HMCS St. Pierre was a River-class frigate that served with the Royal Canadian Navy during the Second World War. She saw action as a convoy escort during the Battle of the Atlantic. She was named for Havre-Saint-Pierre, Quebec, whose name was shortened due to its length. After the war she was sold to Peru and renamed Teniente Palacios in 1947.

St. Pierre was ordered on 1 February 1943 as part of the 1943–1944 River-class building program. She was laid down on 30 June 1943 by Davie Shipbuilding and Repairing Co. Ltd. at Lauzon, Quebec and launched on 1 December later that year. She was commissioned into the Royal Canadian Navy on 28 August 1944 at Quebec City.

==Background==

The River-class frigate was designed by William Reed of Smith's Dock Company of South Bank-on-Tees. Originally called a "twin-screw corvette", its purpose was to improve on the convoy escort classes in service with the Royal Navy at the time, including the Flower-class corvette. The first orders were placed by the Royal Navy in 1940 and the vessels were named for rivers in the United Kingdom, giving name to the class. In Canada they were named for towns and cities though they kept the same designation. The name "frigate" was suggested by Vice-Admiral Percy Nelles of the Royal Canadian Navy and was adopted later that year.

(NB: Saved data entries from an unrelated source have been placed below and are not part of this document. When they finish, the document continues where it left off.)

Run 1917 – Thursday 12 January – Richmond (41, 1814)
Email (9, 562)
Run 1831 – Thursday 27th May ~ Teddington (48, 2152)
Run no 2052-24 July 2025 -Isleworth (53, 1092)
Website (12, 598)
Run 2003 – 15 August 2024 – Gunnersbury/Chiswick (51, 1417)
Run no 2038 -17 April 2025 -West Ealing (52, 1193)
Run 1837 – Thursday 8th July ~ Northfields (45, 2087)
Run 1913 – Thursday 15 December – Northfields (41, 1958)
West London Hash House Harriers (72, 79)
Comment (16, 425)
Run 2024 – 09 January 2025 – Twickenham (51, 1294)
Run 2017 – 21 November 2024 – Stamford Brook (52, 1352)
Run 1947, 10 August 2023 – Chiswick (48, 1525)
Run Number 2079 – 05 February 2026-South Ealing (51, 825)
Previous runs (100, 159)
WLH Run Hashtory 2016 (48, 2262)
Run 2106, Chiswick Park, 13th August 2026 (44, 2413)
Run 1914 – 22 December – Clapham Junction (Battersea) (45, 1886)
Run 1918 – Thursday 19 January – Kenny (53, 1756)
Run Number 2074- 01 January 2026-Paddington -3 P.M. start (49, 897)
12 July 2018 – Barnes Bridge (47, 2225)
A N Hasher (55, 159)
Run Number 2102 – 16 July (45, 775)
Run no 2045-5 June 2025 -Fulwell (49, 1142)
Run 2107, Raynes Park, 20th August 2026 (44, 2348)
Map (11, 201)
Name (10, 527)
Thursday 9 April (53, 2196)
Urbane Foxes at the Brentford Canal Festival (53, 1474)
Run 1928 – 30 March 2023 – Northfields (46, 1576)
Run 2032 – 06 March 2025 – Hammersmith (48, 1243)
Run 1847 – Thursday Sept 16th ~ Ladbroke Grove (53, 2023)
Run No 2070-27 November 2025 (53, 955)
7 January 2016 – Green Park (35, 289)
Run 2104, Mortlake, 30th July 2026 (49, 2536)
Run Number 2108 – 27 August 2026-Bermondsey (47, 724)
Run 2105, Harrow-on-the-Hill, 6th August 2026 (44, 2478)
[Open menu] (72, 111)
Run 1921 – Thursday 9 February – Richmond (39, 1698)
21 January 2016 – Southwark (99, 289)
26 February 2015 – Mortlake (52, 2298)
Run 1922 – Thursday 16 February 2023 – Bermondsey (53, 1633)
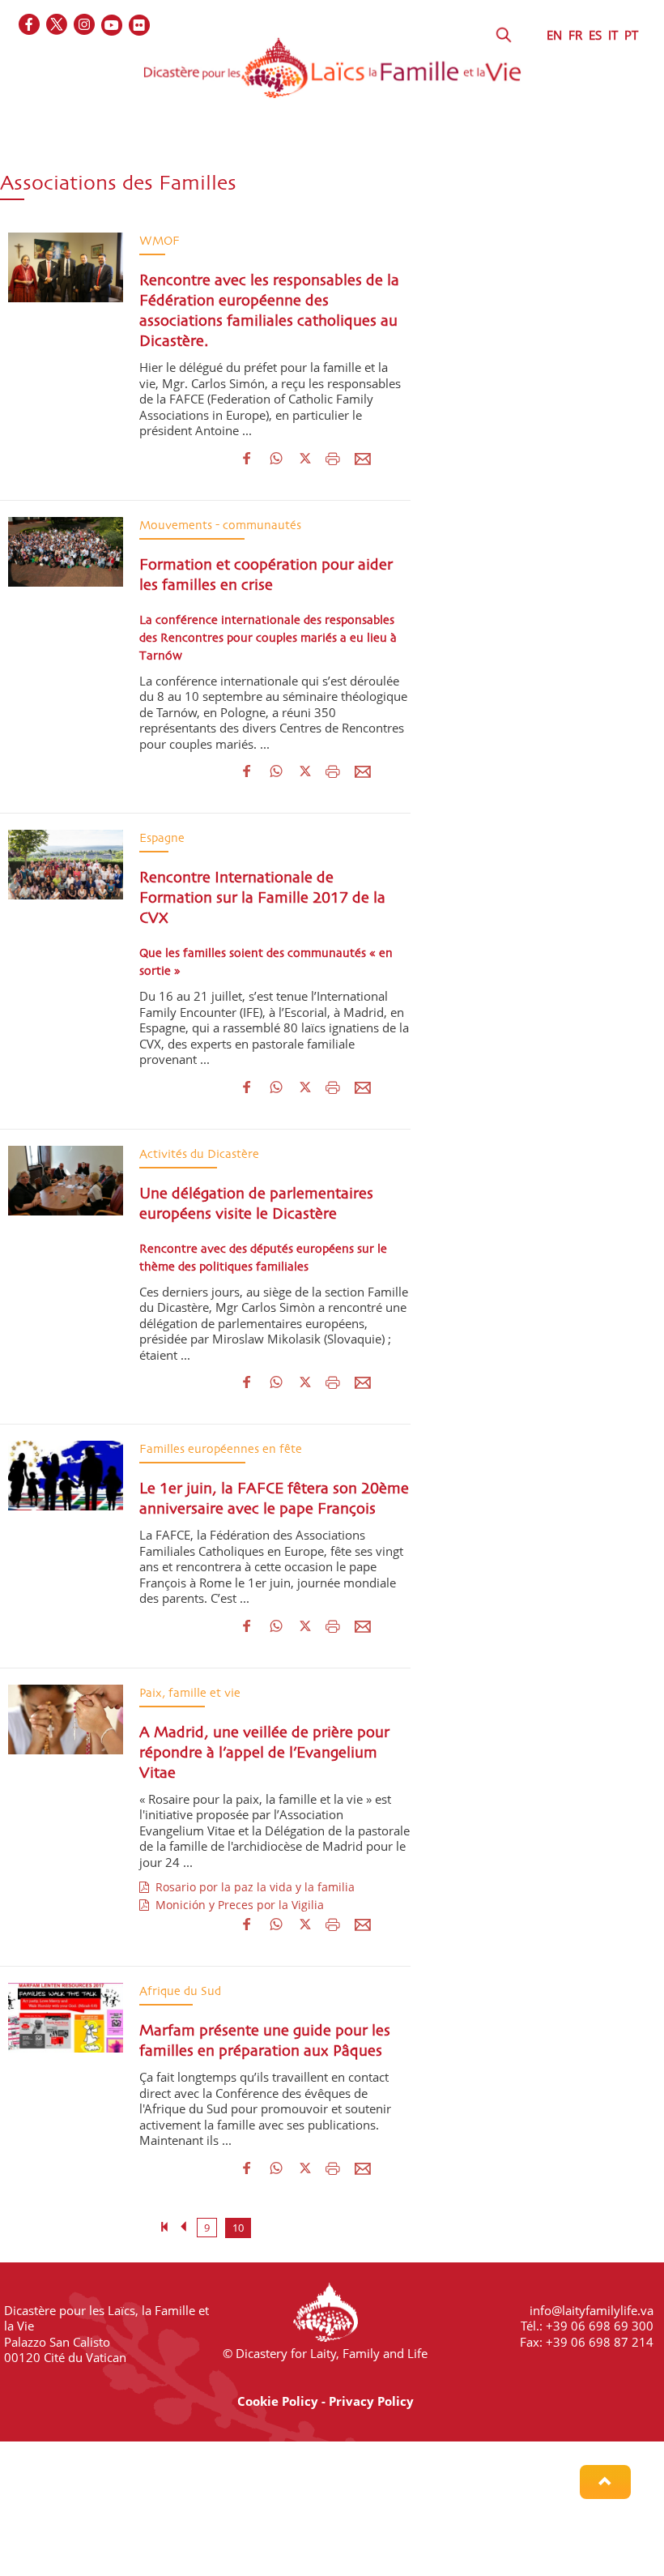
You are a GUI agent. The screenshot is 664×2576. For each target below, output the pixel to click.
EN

Improvements over the corvette design included improved accommodation which was markedly better. The twin engines gave only three more knots of speed but extended the range of the ship to nearly double that of a corvette at 7200 nmi at 12 knots. Among other lessons applied to the design was an armament package better designed to combat U-boats including a twin 4-inch mount forward and 12-pounder aft. 15 Canadian frigates were initially fitted with a single 4-inch gun forward but with the exception of , they were all eventually upgraded to the double mount. For underwater targets, the River-class frigate was equipped with a Hedgehog anti-submarine mortar and depth charge rails aft and four side-mounted throwers.

River-class frigates were the first Royal Canadian Navy warships to carry the 147B Sword horizontal fan echo sonar transmitter in addition to the irregular ASDIC. This allowed the ship to maintain contact with targets even while firing unless a target was struck. Improved radar and direction-finding equipment improved the RCN's ability to find and track enemy submarines over the previous classes.

Canada originally ordered the construction of 33 frigates in October 1941. The design was too big for the shipyards on the Great Lakes so all the frigates built in Canada were built in dockyards along the west coast or along the St. Lawrence River. In all Canada ordered the construction of 60 frigates including ten for the Royal Navy that transferred two to the United States Navy.

==War service==
After arriving at Halifax, Nova Scotia, St. Pierre underwent four months of repairs. She finally set out to work up at Bermuda in March 1945 and in April set out for the United Kingdom having been assigned to escort group EG 9. In May she was to escort Russia-bound convoys, but instead was detached and was sent to escort surrendered U-boats bound for Loch Eriboll.

At the end of May, St. Pierre returned to Canada to undergo a tropicalization refit in preparation for service in the southern Pacific Ocean. This meant installing water-cooling and refrigeration abilities and changing the camouflage pattern. On 4 June 1945 the work was begun at Lauzon but was cancelled on 20 August due to the surrender of Japan. She was paid off 22 November 1945 at Sydney, Nova Scotia and laid up at Shelburne in reserve.

==Postwar service==
St. Pierre underwent a minor refit at Dartmouth in 1947 at the cost of $200,000 after being sold to the Peruvian Navy. From there she sailed to Peru where she was recommissioned as the Teniente Palacios. She was renamed as Palacios in 1953. In 1954 she was sent to the United States to have her armament and fire control upgraded. She was discarded in 1966 and broken up.